THE REQUEST: Please copy the records below word for word, starting with the line that contains "Where should I" and going on through the line that contains "point(236,423)". Leave the pictures out of your copy.

LISTED RECORDS:

::::

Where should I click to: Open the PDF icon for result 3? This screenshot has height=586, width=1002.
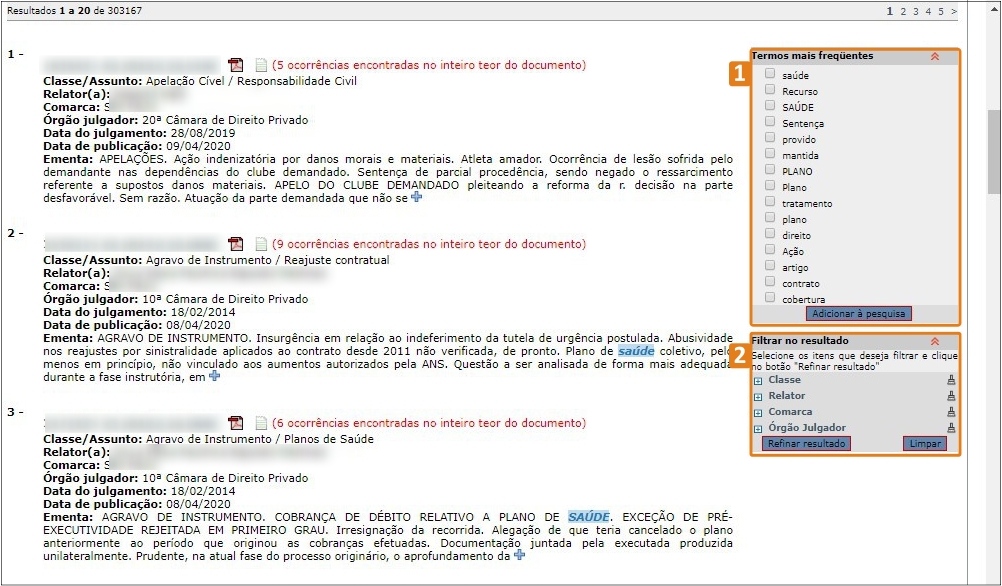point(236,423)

::::

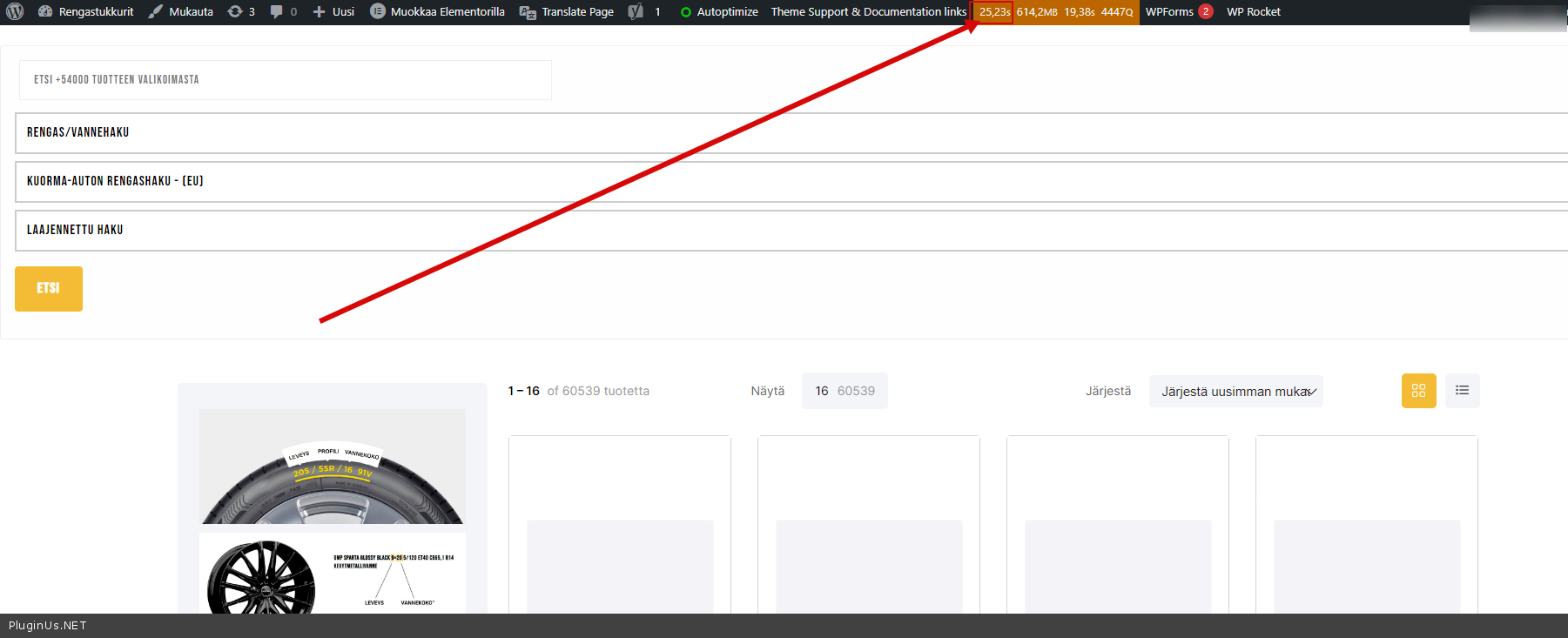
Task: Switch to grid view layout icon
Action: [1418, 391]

::::

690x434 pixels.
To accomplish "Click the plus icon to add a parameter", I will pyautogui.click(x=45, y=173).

::::

PROBLEM SOLUTION:
Where should I click to: Open the PDF icon for result 3? This screenshot has height=586, width=1002.
point(236,423)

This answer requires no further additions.